Wesley started his Villa career with four goals in eight games, then fell off a cliff; no goals or assists in 12 straight league games. He scored against Burnley on New Year's Day...and promptly crocked himself in the same game, and didn't play again all season.
While his numbers weren't great, Villa were a mess in general last season. This year, with a campaign of Premier League football under their collective belt and a more settled squad, the link from midfield to attack should function better. That means better chances for the strikers, and that means Wesley.
3. Antoine Griezmann
Two words for this one: Lionel Messi.
Playing with the Argentine has been a nightmare for Griezmann, shunted out to the side (literally) out of his preferred role to accommodate the best player in the world.
It looked as though the future at Camp Nou was bleak for the Frenchman, until Messi threw the club into disarray with his demand to leave. Now, with the role of attacking focal point and that spot drifting behind the striker apparently up for grabs, Griezmann might get the chance to be Griezmann again.
There's not a player on this list with higher upside. At Atleti, he was probably one of the three or four best players in the world. It could happen again.
EDIT: Alright, so Messi's staying this season. Just mentally copy and paste this in 12 months time.
4. Tanguy Ndombele
So here's the good news: Jose Mourinho thinks Tanguy Ndombele can be salvaged. How do we know this? That lockdown-breaching park training session back in April.
Ndombele might be unfit, or lacking 5% in a couple of intangible characteristics, but those couple of blurry photos from the spring tell you everything you need to know. Mourinho is going to do everything he can to mould the former Lyon man into the warrior he wants.
Add to that the fact that he's only 23 and still settling in the UK after just a year, and Ndombele has one of the widest ranges of outcomes in the Premier League this season.
5. Alex Iwobi
It's difficult to tell exactly what Alex Iwobi did wrong in his first season at Everton, but--oh, hang on. His longest run of starting league games in the same position was...three games? He started eight games on the left and nine on the right? And a few through the middle? Right.
It might very well be as simple as that. First season at a new club for the first time in his senior career and absolutely no stability – in terms of the manager(s) or his position.
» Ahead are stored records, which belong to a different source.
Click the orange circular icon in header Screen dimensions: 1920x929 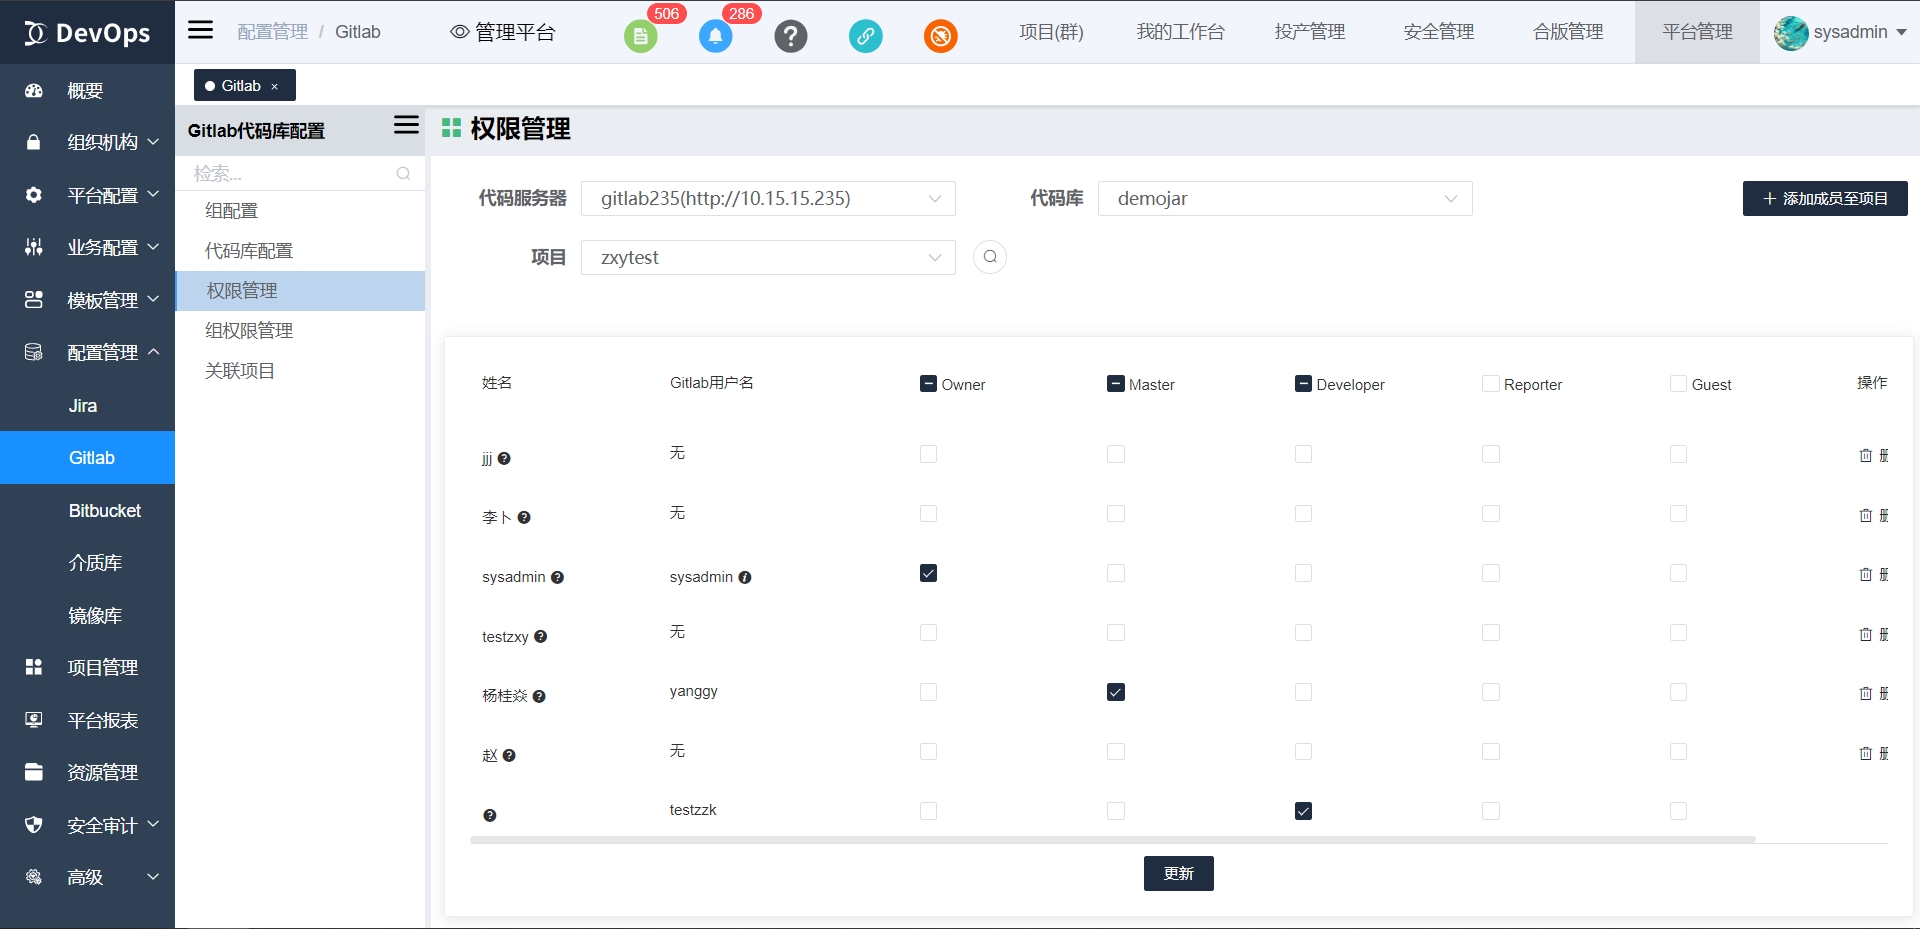(940, 37)
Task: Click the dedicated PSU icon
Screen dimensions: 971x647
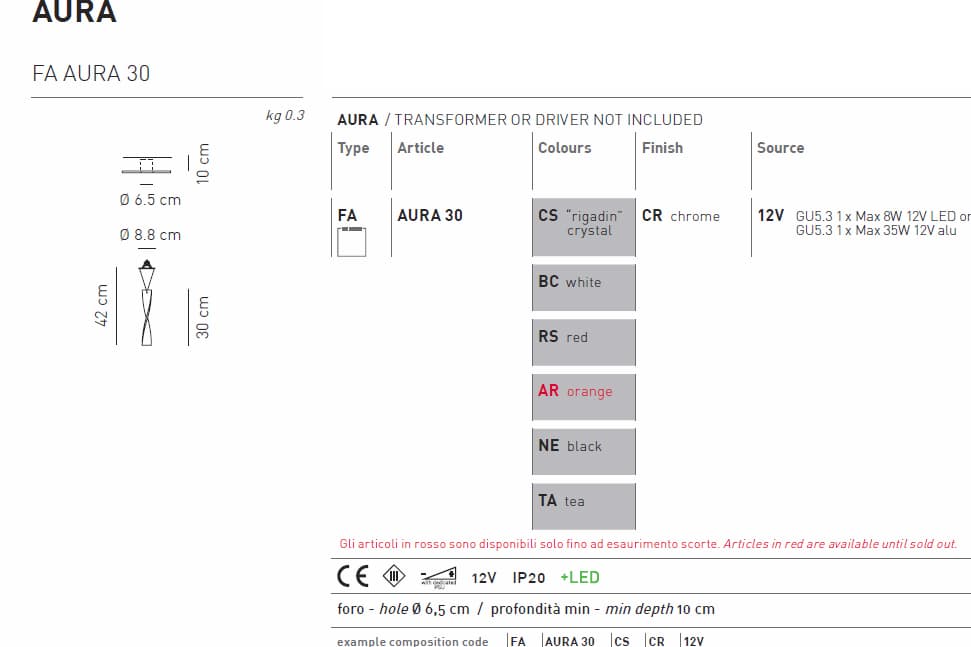Action: tap(438, 577)
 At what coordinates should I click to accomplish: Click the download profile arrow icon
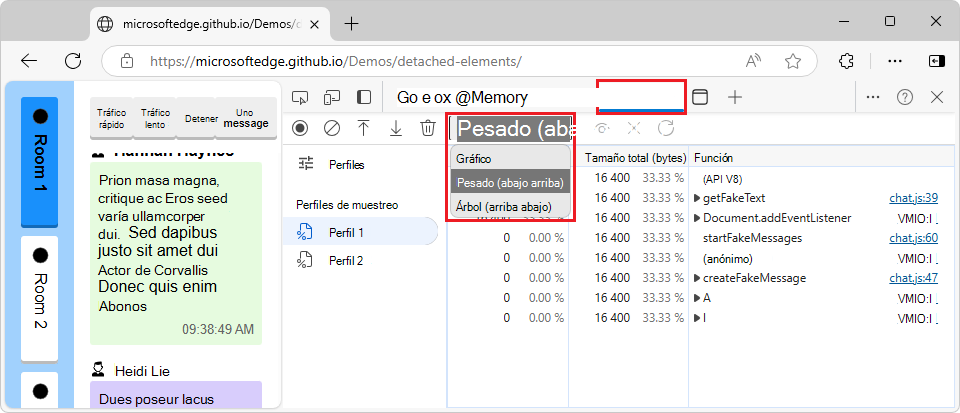[x=396, y=128]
James Rodriguez should provide a focal point for the Everton attack to revolve around, Carlo Ancelotti should see out the season, and Iwobi will, hopefully, stay in one place for a while.
6. Sebastien Haller
Is Sebastien Haller good? Ermm. Maybe??
It's hard to justify Haller's inclusion as a bounce-back candidate except for a nagging sense that, well, he's...he's good, right?
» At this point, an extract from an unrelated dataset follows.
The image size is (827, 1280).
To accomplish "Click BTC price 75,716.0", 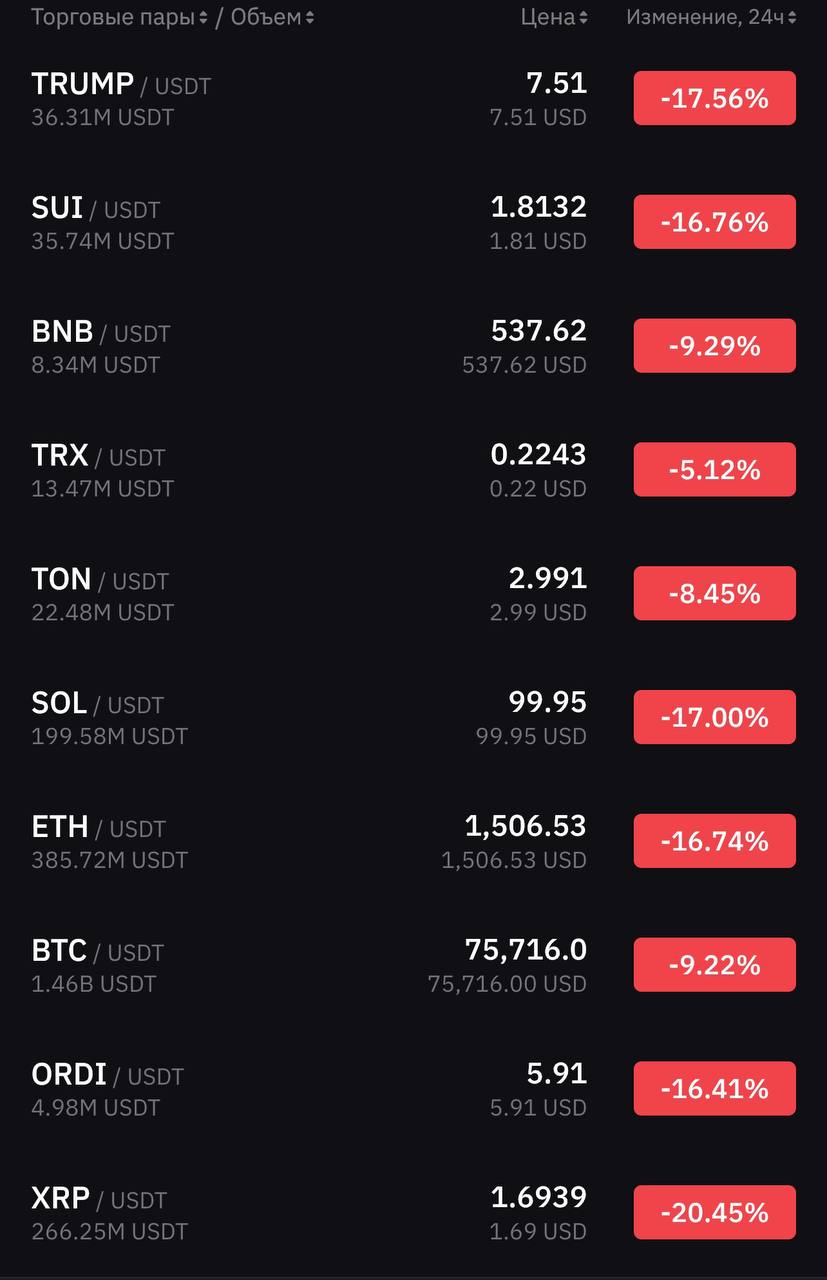I will tap(526, 949).
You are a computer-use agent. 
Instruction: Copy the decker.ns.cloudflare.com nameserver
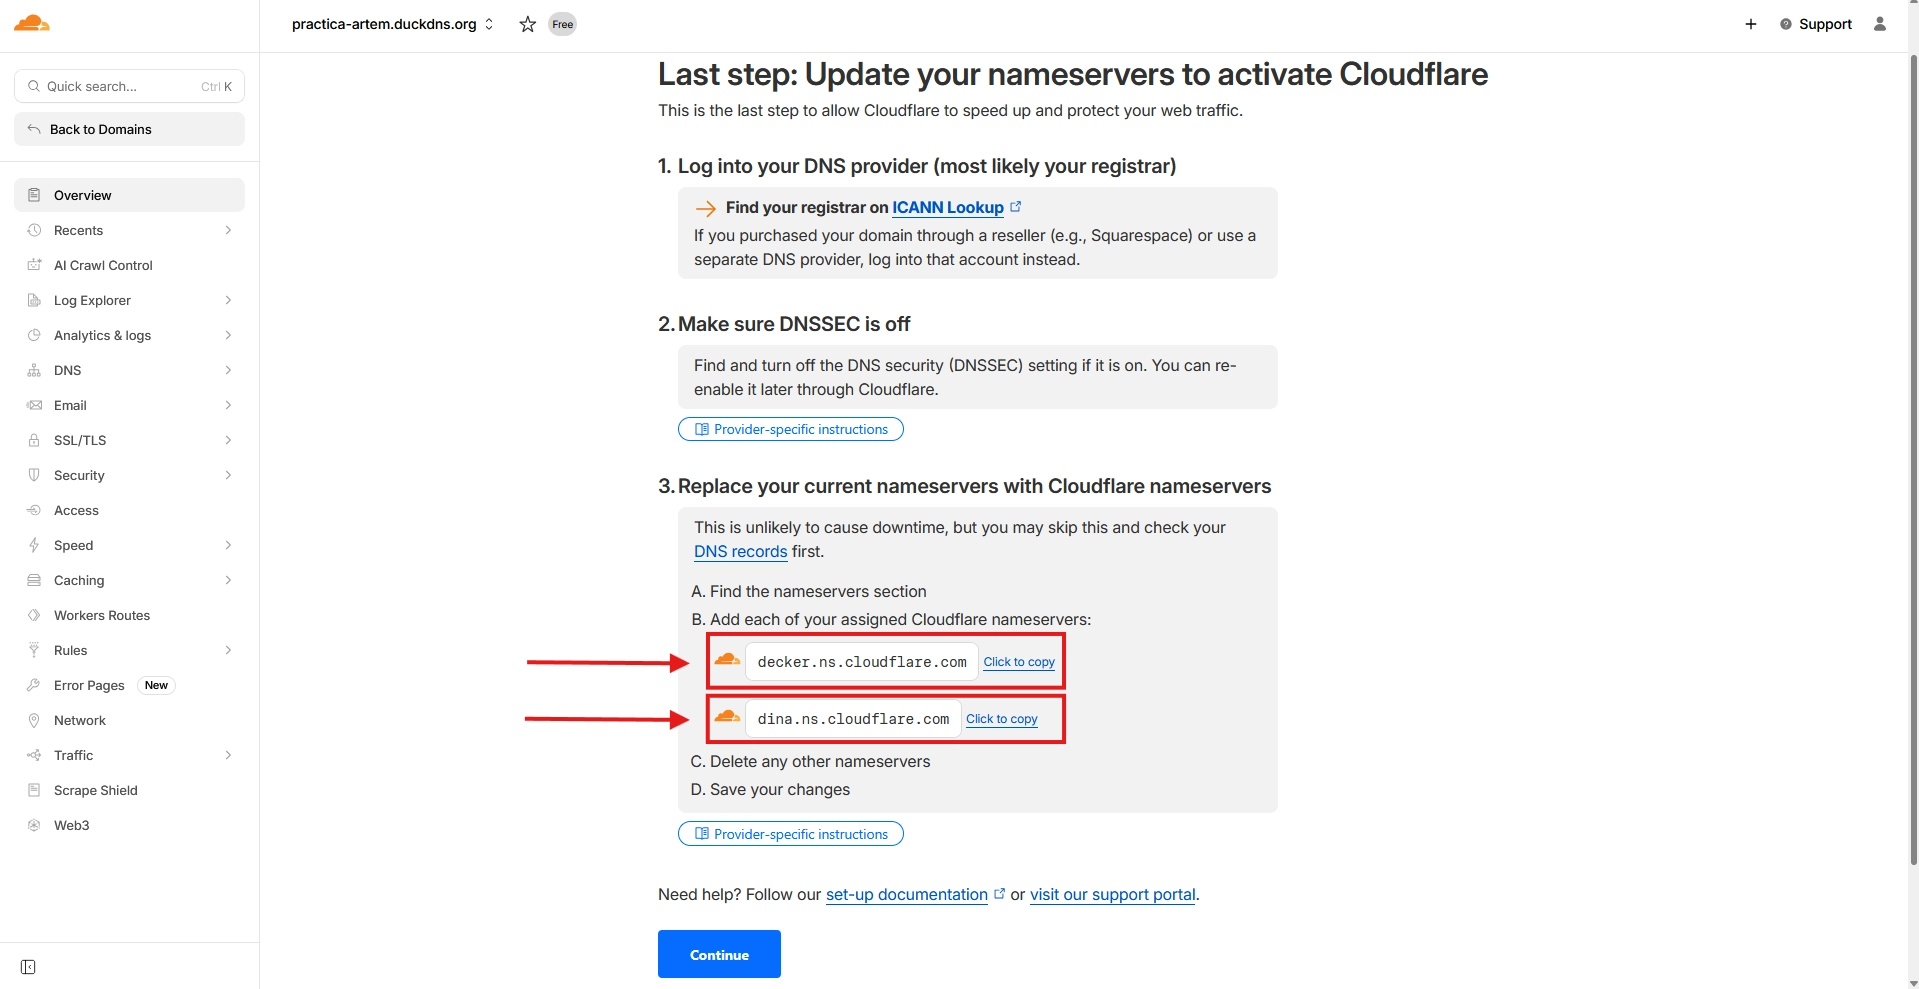1019,662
He's got the frame for Premier League football, he went from scoring nine in 31 in his first Bundesliga season to 15 in 29 in his second, and...it's still hard to get around the fact that he scored four times in his last 30 league games of the season. Pencil him in for 'settling in' potential.
7. Joao Felix
There are a lot of arguments for the Joao Felix redemption, but the most obvious one is the most simple: he's 20.
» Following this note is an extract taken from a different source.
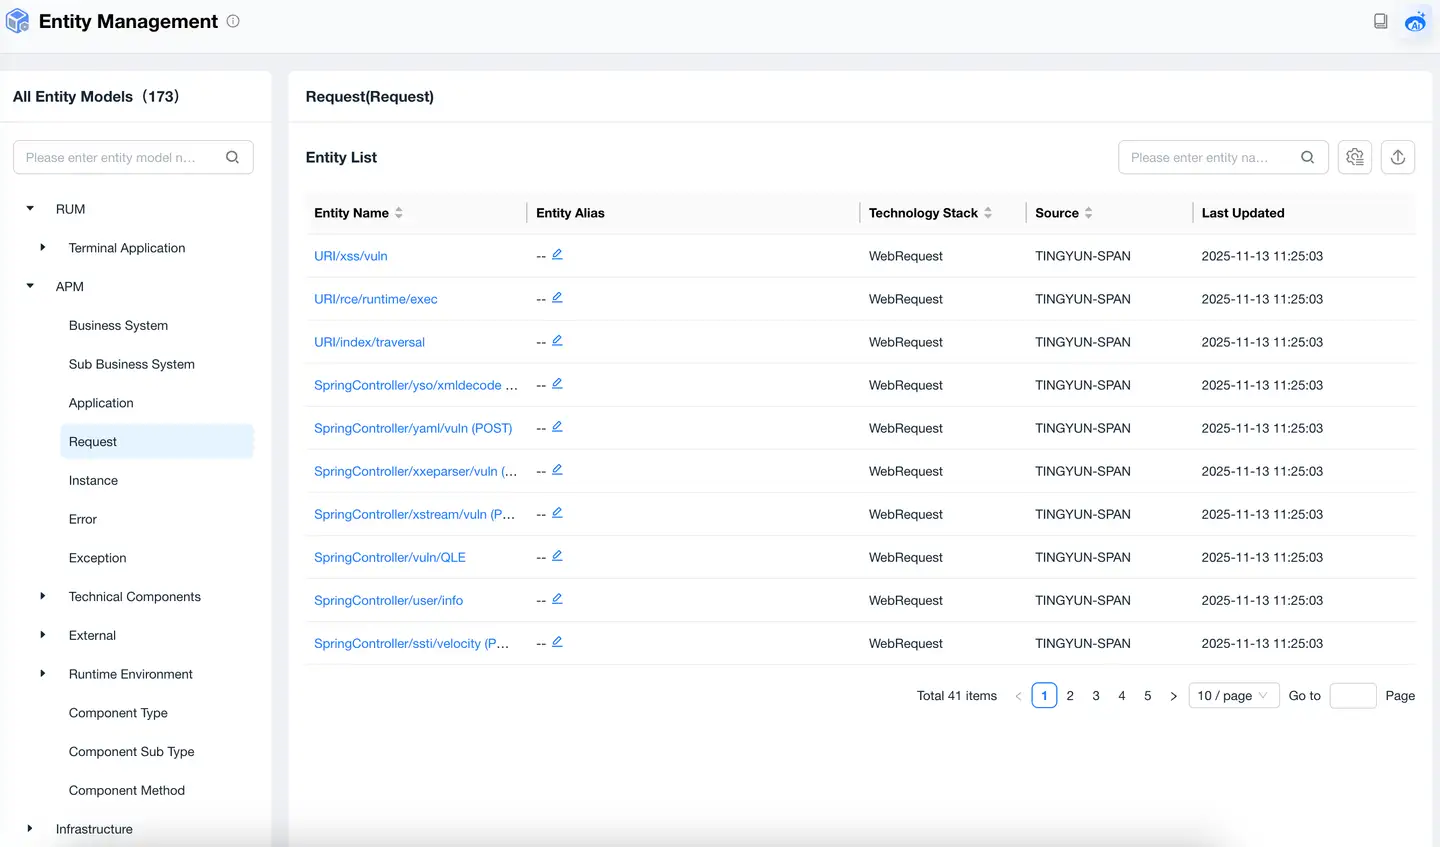
Task: Sort the table by Entity Name
Action: [x=399, y=213]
You could point to the fact that he needed a season to get used to the step up in quality between Liga NOS and La Liga, or you could just say: he's 20.
You could argue that he had three injuries and a pandemic disrupt his debut season at Atleti, killing any chance or continuity...or you could just say: he's 20.
Joao Felix. He's 20.
8. Eden Hazard
It's very easy to laugh at Eden Hazard's Real Madrid dream starting with him being bad. Clever, too. But...it was more about bad luck than it was about his big clapping arse.
How bad was the luck? He missed 26 games with injury, with five different injuries – from a hamstring problem to a broken foot. Because those injuries were scattered through the season, he never got a chance to settle into any kind of rhythm with his new teammates. Oh, there was a pandemic too.
Next season? Well, he's really good and Real would love to have a seasoned international in their attack rather than a smattering of raw Brazilian teenagers. He'll be just fine.